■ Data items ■
────────────────

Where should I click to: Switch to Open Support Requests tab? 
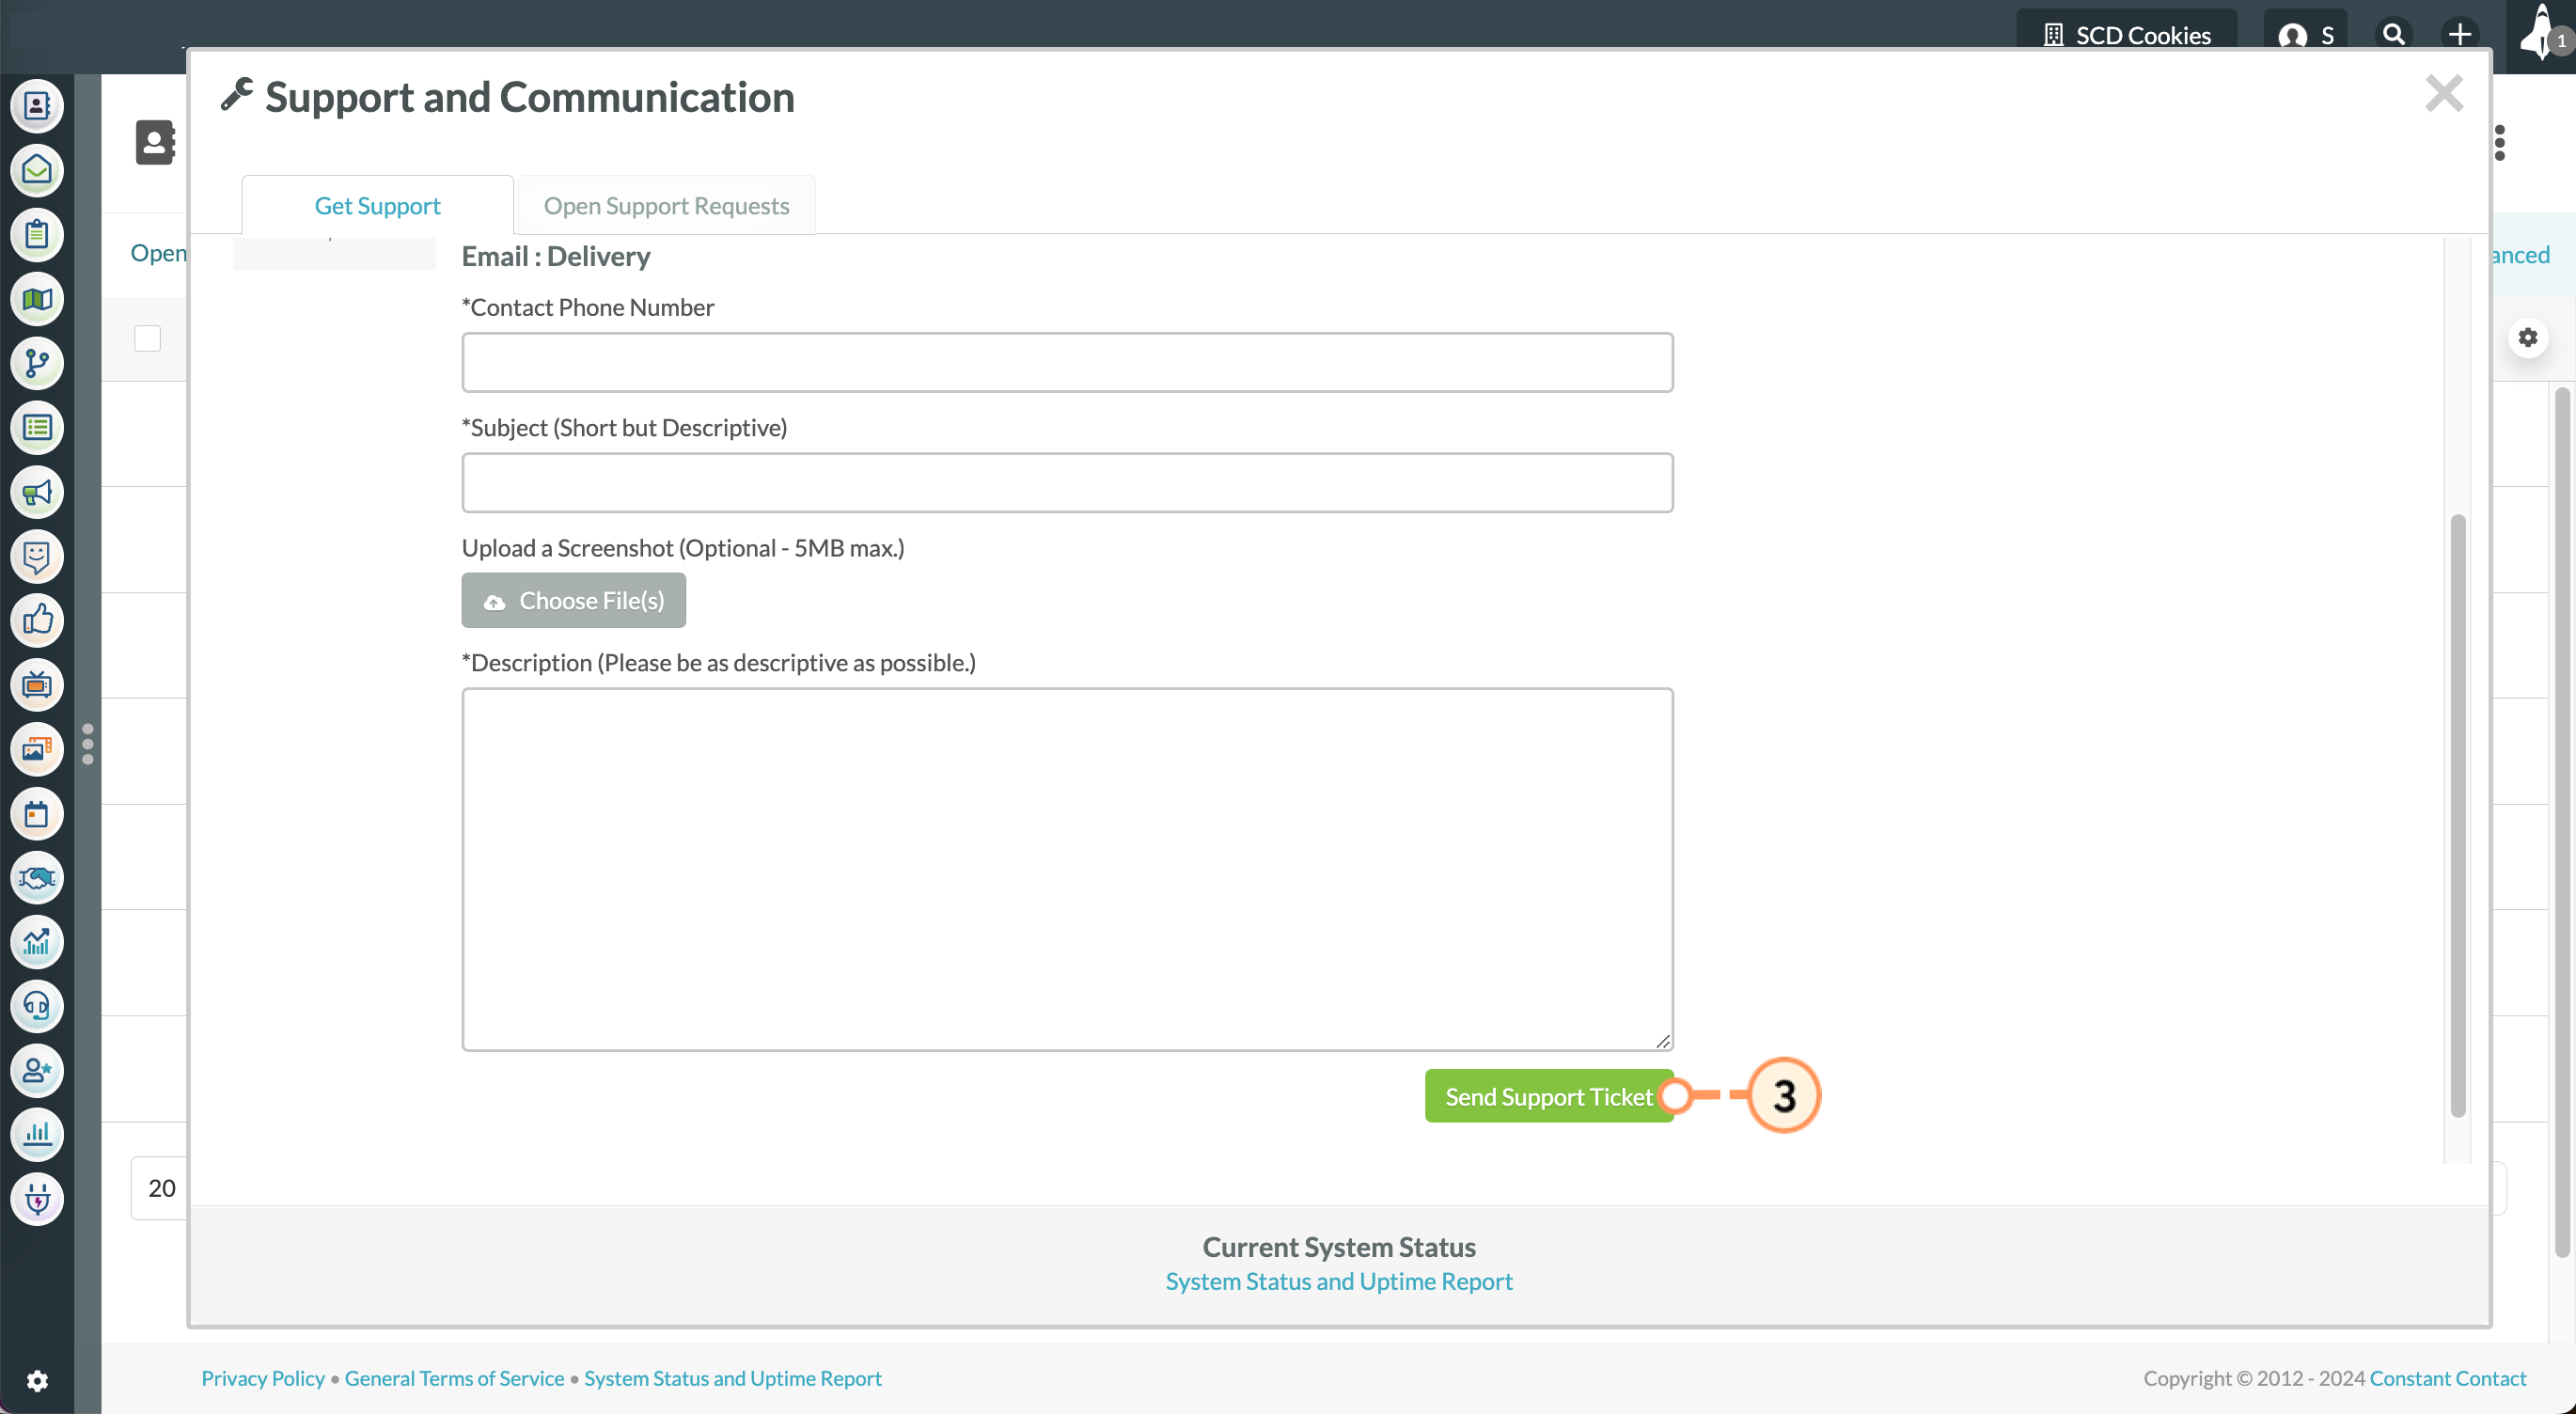click(666, 206)
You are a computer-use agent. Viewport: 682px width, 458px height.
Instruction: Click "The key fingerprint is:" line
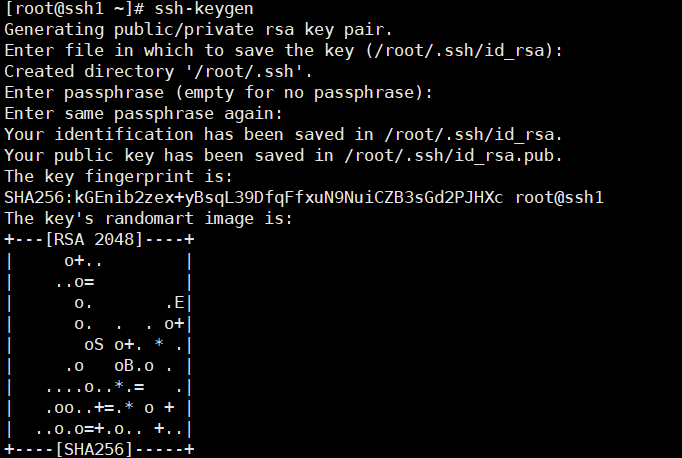tap(120, 176)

────────────────

■ Your instructions ■
Write out every record above exactly as it stands, but leave out the pictures.

■ Exercise result ■
Where should I click to: Switch to Open Support Requests tab? 
click(666, 206)
You are a computer-use agent. Viewport: 682px width, 458px height.
Instruction: Click "The key fingerprint is:" line
tap(120, 176)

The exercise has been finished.